Davey and I tried to ignore her. “ ‘Igneous, sedimentary, and metamorphic,’ ” he read out loud. “ ‘Split into hardness, composition, color, and grain size.’ ”

I pried open the yellow pencil box of rock samples. Most I could name right away. The local ones were all there: agate, quartzite, granite. Some, like obsidian and pumice, were obvious. Others could have been a couple of different things.

“You know what that one looks like?” Paige’s hand darted in front of me to snatch a white stone. “A rock.”

“Hilarious,” Davey muttered.

“No, a rock. Not like a
rock
rock.” Paige smirked. “Like a
crack
rock.
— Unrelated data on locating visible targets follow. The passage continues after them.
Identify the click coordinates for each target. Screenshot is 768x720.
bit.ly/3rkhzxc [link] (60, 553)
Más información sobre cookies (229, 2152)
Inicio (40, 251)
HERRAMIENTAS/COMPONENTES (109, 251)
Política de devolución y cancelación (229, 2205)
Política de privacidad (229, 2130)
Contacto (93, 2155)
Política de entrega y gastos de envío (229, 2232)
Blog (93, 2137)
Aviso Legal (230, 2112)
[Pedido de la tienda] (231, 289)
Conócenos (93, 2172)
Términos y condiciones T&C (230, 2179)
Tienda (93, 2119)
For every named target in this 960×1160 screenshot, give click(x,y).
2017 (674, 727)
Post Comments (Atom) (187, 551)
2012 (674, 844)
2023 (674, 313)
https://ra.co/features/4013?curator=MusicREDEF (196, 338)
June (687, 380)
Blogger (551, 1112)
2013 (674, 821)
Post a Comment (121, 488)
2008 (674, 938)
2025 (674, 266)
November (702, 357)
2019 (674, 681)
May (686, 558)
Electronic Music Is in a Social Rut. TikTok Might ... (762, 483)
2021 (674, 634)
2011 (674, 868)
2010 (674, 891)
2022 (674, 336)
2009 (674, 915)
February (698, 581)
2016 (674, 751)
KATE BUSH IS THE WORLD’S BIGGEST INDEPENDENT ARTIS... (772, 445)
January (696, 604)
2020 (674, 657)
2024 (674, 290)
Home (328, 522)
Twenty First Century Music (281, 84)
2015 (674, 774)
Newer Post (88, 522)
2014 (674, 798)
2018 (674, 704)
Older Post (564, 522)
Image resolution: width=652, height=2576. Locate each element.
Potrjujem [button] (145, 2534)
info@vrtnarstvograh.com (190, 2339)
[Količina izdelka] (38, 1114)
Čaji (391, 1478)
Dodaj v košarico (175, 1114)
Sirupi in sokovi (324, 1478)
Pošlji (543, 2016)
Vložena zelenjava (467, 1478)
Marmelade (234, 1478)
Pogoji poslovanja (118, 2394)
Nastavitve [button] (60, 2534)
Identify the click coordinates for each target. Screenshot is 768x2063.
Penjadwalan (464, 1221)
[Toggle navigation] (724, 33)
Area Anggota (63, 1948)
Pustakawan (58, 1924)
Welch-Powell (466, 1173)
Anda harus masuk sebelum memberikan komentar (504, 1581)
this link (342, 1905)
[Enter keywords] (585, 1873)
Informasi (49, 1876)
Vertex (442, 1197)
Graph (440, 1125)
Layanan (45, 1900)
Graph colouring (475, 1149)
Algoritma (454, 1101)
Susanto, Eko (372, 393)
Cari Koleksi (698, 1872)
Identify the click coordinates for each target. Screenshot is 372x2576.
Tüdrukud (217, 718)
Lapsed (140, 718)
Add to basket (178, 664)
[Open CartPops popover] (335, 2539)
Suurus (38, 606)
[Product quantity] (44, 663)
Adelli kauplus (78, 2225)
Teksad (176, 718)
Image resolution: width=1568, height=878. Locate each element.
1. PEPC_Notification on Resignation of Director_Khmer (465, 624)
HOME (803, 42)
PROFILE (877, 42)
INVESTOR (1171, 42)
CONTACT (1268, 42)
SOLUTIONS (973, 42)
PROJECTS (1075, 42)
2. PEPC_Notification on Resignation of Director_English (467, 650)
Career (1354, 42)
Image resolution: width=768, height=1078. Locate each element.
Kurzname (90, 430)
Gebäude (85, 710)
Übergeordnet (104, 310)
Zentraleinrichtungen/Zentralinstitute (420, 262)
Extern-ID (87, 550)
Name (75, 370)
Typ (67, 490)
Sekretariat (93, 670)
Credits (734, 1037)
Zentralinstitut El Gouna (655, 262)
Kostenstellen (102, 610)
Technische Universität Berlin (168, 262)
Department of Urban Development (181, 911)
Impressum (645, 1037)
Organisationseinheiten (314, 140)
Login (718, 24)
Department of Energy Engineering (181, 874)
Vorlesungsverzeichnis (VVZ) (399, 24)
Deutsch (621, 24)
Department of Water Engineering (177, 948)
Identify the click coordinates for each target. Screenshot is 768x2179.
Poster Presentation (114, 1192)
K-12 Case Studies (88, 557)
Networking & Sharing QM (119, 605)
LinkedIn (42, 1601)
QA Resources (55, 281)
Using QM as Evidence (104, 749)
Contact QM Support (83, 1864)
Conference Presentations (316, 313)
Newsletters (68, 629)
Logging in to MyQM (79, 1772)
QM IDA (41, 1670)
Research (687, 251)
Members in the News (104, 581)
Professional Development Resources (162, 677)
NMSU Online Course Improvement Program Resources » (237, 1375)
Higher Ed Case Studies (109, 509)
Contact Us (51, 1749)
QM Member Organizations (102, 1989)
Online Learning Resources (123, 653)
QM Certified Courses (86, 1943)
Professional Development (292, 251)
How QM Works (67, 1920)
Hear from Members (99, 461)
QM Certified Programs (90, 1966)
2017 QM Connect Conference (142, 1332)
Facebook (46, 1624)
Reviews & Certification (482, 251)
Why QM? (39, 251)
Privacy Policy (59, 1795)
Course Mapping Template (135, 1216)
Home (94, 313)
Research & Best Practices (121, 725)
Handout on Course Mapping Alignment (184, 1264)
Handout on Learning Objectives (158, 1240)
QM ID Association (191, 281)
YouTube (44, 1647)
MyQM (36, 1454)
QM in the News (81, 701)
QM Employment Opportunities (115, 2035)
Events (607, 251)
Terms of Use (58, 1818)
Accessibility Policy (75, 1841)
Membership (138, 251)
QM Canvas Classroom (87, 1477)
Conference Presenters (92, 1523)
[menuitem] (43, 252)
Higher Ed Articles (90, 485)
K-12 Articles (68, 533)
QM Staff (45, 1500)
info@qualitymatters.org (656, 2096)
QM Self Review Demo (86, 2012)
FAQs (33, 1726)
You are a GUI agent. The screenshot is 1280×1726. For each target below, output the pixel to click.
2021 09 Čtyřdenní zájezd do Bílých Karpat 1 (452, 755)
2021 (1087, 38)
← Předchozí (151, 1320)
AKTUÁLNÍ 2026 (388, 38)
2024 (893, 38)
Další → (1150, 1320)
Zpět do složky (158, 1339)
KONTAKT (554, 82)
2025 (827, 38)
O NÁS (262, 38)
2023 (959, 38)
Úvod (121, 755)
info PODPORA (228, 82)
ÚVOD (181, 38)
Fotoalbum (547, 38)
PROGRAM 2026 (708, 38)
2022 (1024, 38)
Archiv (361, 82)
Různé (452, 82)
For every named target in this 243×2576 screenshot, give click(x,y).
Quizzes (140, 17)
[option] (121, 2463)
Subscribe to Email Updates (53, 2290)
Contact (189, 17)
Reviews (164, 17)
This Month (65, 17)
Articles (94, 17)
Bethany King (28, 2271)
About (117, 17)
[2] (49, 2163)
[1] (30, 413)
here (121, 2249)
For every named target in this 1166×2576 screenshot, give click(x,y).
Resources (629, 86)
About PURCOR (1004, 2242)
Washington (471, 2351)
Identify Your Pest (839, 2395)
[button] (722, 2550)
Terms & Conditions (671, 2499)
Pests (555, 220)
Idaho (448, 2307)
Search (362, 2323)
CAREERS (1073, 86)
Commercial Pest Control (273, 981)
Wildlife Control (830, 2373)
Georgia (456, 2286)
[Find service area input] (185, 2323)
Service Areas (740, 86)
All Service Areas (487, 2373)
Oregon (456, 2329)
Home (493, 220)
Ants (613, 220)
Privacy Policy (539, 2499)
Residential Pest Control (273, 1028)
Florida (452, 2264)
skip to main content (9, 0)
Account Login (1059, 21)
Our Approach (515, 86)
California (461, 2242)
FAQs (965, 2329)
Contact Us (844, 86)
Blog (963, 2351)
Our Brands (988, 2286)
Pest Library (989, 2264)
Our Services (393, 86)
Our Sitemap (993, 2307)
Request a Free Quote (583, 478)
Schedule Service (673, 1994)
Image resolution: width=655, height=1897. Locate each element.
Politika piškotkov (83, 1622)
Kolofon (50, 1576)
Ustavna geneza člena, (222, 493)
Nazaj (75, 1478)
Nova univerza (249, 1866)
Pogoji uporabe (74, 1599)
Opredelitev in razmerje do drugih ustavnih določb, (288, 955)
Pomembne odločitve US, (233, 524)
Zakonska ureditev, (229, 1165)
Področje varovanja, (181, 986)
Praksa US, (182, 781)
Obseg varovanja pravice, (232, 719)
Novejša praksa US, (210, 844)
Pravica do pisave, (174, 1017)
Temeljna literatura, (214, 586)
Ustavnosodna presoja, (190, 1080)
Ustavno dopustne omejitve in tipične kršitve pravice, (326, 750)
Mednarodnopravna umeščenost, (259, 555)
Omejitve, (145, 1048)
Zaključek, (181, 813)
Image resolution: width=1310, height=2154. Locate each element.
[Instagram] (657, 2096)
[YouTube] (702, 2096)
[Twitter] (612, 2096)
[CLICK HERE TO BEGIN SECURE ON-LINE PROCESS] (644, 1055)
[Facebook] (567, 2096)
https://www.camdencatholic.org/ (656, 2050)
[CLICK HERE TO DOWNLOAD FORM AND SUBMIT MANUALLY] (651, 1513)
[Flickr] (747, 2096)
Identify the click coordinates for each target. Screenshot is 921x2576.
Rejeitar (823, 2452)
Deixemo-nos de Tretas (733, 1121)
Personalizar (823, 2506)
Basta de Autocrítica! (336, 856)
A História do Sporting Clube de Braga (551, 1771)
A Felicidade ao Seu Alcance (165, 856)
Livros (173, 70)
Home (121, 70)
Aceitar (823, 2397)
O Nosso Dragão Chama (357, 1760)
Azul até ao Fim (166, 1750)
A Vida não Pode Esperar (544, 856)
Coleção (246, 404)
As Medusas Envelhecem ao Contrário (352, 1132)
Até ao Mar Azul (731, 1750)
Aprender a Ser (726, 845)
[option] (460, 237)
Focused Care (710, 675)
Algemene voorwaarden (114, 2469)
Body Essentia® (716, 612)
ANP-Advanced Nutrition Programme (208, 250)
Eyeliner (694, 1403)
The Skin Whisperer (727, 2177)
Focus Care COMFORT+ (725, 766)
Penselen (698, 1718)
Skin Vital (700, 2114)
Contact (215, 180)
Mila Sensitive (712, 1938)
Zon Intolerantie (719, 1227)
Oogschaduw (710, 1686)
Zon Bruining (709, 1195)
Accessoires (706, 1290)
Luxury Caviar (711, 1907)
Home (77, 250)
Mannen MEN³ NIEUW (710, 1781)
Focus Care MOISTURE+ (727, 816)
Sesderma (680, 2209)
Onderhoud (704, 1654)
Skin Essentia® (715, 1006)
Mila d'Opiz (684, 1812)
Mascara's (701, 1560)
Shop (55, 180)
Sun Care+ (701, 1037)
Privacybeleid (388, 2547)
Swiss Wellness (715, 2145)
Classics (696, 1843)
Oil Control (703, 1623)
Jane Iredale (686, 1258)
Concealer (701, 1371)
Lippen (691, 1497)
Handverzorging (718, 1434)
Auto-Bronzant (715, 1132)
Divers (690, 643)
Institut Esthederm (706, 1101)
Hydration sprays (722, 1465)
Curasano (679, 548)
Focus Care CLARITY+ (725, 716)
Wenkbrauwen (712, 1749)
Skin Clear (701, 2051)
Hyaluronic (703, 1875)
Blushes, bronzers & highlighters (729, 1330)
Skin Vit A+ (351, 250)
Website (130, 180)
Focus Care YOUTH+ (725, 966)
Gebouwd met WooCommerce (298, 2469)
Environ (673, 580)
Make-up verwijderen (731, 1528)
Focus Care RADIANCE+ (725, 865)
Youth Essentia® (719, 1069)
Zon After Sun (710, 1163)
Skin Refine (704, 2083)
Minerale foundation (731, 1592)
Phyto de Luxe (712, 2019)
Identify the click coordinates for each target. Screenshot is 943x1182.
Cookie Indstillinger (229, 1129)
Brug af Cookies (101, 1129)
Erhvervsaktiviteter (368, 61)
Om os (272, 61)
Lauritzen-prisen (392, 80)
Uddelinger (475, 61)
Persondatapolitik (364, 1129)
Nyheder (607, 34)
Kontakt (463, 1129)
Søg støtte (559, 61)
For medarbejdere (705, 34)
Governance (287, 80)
You know, like crystal meth.”

We stared at her like
she
was on crack.

“No way.” Davey blink-blinked at the charts. “It’s probably rock salt, or gypsum, or—”

“It’s got to be gypsum,” I said. “Scratch it with your thumbnail. If any comes away, it’s gypsum.” I reached out to take the stone from Paige, but she held it from me.

“I’ll bet you want it,” she said. “If it’s really what I think it is. Some of the guys my brothers know, they’re real meth-heads, the crazy sort. The kinda guys Mandarin Ramey runs around with. The kinda guys—” She snickered. “Well, y’all know what I’m talking about. Especially
you
, Grace.”

I felt my face heat up. “Paige, don’t be dumb.”

Truth was, I’d never even considered whether Mandarin did drugs. That wasn’t part of the rumors. I wondered frantically whether there might be a whole separate stratum of rumors passed around by the older kids, the kids who spent their nights partying instead of in their bedrooms, rereading paperbacks.

I glanced at Davey, but he was busying himself with his notebook, copying the parameters for gypsum off the charts. Unlike every other human being in the Washokey Badlands Basin, Davey didn’t like gossip.

I reached across him to grab one of the charts and my loose hair swept over his arm. He yanked it away and blushed.

“You know, Grace,” Paige continued, “everyone saw you acting all wild in the cotton that morning.”

Will you go with me?
Mandarin’s voice, shouting in the wind. I hid my wince by pretending to examine a chart.